When I compare this memory to the births I have attended in the hospital as a student here in Britain, it is hard to believe that it is even the same physiological process. When you see a woman lying on a narrow bed that's too high to step down from, strapped to a CTG and drugged to the point of being entirely removed from the experience, it is very rare to recognise the strength, the power, or the beauty of the birthing woman. You are overwhelmed with feelings closer to pity than the awe that my mother felt and that I have felt at home births and at the births of women with whom I had established a loving and trusting relationship before the birth.
As a society, we have lulled women into thinking that if they turn themselves over to technology, then a hospital birth is a safe birth and that death has been locked outside the front door. After all, they have taken all the tests. First a test to tell them they're pregnant; then a test to tell them when the baby will be born and that it is healthy; and then further testing to ensure everyone that the baby is growing within `normal' limits.
God forbid that a woman is in touch enough with herself to have recognised the moment of conception. After all, ultrasound can't be wrong, it must be the woman who has made a mistake if the dates don't match. Nor can we trust the woman to be in touch with the child growing inside of her. Could she possibly recognise the rhythms and patterns of her baby's movements and the steady changes in the size of her uterus that would let us know that all is okay? How did this woman from my mother's childhood know it was time to give birth when she was so far removed from technology that even electricity would have been marvelled at?
From the moment of conception, western society reinforces the belief that women need technology to interpret their body's signals. It is no wonder that women arrive at birth with a complete lack of faith in their ability to birth naturally, without technology, and with an absolute fear of the primal power that they feeling growing within themselves. Why would we expect a woman to be able to come to terms with two such opposite images?
I would suggest that as midwives, we are in a position to ground a woman, to help her to gain a faith not only in birth, but in her ability to give birth through this primal power that so many women fear. But we can't do this without continuity of carer.
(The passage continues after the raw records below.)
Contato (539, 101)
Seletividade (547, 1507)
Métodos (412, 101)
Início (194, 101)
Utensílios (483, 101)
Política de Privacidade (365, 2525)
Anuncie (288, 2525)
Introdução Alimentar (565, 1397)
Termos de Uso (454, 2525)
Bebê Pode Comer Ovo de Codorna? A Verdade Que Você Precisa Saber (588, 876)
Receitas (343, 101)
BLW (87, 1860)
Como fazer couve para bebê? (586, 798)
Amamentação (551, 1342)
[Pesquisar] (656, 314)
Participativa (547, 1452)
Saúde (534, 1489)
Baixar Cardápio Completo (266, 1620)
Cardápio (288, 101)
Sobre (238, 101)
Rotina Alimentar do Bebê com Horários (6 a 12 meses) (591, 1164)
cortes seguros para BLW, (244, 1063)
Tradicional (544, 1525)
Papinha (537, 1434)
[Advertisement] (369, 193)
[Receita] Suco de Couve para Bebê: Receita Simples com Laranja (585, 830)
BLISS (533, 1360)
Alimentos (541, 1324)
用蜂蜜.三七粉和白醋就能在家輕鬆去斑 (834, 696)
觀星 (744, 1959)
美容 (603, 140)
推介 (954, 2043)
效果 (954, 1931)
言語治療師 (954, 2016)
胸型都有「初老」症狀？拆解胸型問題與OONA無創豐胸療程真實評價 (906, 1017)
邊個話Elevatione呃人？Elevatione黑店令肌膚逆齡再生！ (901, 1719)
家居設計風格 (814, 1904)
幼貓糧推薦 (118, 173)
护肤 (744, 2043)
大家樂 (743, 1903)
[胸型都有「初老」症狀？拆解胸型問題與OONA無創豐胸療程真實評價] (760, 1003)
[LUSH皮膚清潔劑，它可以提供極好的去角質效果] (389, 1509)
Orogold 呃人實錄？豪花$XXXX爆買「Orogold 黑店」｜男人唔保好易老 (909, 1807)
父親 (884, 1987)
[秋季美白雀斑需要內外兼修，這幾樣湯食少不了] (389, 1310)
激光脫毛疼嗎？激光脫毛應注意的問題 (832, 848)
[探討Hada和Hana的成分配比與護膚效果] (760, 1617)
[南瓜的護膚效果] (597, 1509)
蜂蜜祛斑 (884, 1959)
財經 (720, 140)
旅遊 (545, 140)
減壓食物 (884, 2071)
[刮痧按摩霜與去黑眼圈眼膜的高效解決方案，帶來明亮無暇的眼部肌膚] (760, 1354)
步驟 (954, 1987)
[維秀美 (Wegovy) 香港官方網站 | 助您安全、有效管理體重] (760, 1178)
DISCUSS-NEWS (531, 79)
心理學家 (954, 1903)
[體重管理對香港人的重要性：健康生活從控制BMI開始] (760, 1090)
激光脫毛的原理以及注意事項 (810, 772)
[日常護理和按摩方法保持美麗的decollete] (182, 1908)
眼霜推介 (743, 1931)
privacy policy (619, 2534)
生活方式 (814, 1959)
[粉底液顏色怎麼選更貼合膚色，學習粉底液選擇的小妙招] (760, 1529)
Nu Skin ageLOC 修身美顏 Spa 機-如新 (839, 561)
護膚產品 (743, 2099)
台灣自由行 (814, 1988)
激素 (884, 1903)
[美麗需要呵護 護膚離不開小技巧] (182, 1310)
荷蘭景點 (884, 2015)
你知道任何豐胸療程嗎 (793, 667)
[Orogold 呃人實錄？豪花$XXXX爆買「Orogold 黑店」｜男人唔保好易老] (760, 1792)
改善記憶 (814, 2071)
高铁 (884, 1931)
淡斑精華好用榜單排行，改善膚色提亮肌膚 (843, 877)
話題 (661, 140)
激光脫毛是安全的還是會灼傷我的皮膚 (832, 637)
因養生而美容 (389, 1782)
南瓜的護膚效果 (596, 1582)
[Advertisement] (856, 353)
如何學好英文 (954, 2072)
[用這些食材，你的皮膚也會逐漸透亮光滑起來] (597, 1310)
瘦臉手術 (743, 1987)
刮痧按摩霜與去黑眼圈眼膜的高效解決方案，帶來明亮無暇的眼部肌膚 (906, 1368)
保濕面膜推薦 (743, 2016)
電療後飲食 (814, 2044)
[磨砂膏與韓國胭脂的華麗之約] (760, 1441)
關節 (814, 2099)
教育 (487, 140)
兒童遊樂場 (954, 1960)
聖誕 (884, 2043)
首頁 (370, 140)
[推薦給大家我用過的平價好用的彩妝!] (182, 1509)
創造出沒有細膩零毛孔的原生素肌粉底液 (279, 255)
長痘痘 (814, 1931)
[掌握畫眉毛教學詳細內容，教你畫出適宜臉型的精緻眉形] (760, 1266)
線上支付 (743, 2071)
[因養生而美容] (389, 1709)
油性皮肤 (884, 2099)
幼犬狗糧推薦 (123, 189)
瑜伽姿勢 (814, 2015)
I am getting so upset by the number of times I hear the suggestion that women neither need, nor want, continuity of carer as long as there is a continuity of care philosophy. This is not enough! It may be sufficient in a society where women have faith in birth, but unfortunately this is not the case here.
Women need to establish a relationship of mutual trust, respect, and yes, love, with their midwife. It is only through this relationship, that we can journey through pregnancy, birth and parenting without relying on the unnecessary use of technology and then dealing with the iatrogenic consequences.
As a society, we need to recognise that hospitalisation and technology are not reducing overall mortality and morbidity rates. So what have we gained by their universal application? Perhaps more importantly, what have we lost?
In our quest to bury our fear of birth under a mound of technology, we have lost sight of the healing and empowering abilities of the birth experience and the role that midwives are capable of playing in this process when they have an established relationship with the woman. The saddest part is, many women are unaware, on a conscious level, that they have even lost anything because they have never witnessed with awe what birth has the potential to be. They have never reached deep inside of themselves to find the strength and the power that I believe lies within all women. A strength that once found is always there to support them throughout their lives.